Navigate to the Rendering Test Reports folder.
Click the icon in the Edit column for the DrillthroughTest report. The properties page for this report appears.
Click Security on the left side of the page. The security page for this report appears.
Click Edit Item Security. Click OK to confirm.
Check the check box next to the role assignment giving your user Content Manager rights.
Click Delete. The confirmation dialog box appears.
Click OK to confirm the deletion.

You can now close your browser, log out of Windows, and log on with the user name you have been using in the role assignments. Let’s test our security changes:

Open the Report Manager in your browser. You should be viewing the contents of the Home folder. Notice no buttons are in the Contents tab toolbar for creating folders and data sources or uploading files, as shown in Figure 10–18. That is because the user you are now logged on as has only Browser rights in this folder.

Figure 10–18: Browser rights in the Home folder
Select the Galactic Delivery Services folder to view its contents. When you are in this folder, the New Folder, New Data Source, Upload File, and Report Builder buttons have returned, as shown in Figure 10–19. In this folder, your user has Content Manager rights.

Figure 10–19: Content Manager rights in the Galactic Delivery Services folder
Select the Rendering Test Reports folder to view its contents.
Click Show Details.
Click the icon in the Edit column for the RenderingTest report. The properties page for this report appears. Note that Security doesn’t appear on the left side of the page, as shown in Figure 10–20. Your user has Browser rights to this report, so you can view the report and its history and create subscriptions, but you cannot change its security. (Don’t worry about what subscriptions are right now; we discuss them in Chapter 11.)

Figure 10–20: Browser rights for the RenderingTest report
Click the link for the Rendering Test Reports folder at the top of the page.
Click the icon in the Edit column for the SubReportTest report. The properties page for this report appears. Now, the Subscriptions tab is gone, as shown in Figure 10–21. Your user has the rights from our custom View Report role for this report. You can view the report and its history, but you cannot create subscriptions.

Figure 10–21: View Report rights for the SubReportTest report
Click the link for the Rendering Test Reports folder at the top of the page. Notice the DrillthroughTest report is nowhere to be seen because your user does not have any rights for this report, not even the rights to view it.
Click the RenderingTest report to execute it.
Go to Page 2 of the report. Scroll down to the table below the graph where you see Custer, Inc.
The heading Custer, Inc. is a link to the DrillthroughTest report. The problem is, your user does not have any rights to the DrillthroughTest report. Clicking this link results in an insufficient rights error message, as shown in Figure 10–22.

Figure 10–22: Insufficient rights error

Giving users only the rights they need is important. This prevents users from viewing data they should not see or from making modifications or deletions they should not be allowed to make. On the other hand, providing users with enough rights is important, so their reports function properly. We don’t want users to end up with an error message like the one shown in Figure 10–22 when they are trying to do legitimate work.
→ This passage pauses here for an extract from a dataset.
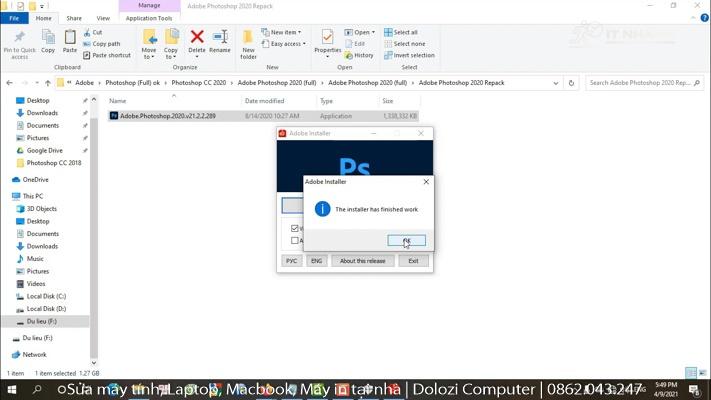Open file Properties from the ribbon

(327, 40)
Role Assignments Using Windows Groups

As mentioned previously, role assignments can be made to Windows users or to Windows groups. If you create your role assignments using Windows users, you need to create a new set of role assignments every time a new user needs to access Reporting Services. This can be extremely tedious if you have a complex set of role assignments for various folders, reports, and resources.

In most cases, creating role assignments using Windows groups is better. Then, as new users come along, you simply need to add them to the Windows group that has the appropriate rights in Reporting Services. This is much easier!

Caution

In some cases, Internet Information Services (IIS) and, therefore, Reporting Services do not immediately recognize changes to group membership. This is because IIS caches some Windows security information, and then works from that cache. Stopping and starting the IIS service causes the IIS security cache to be reloaded with the latest and greatest group membership information.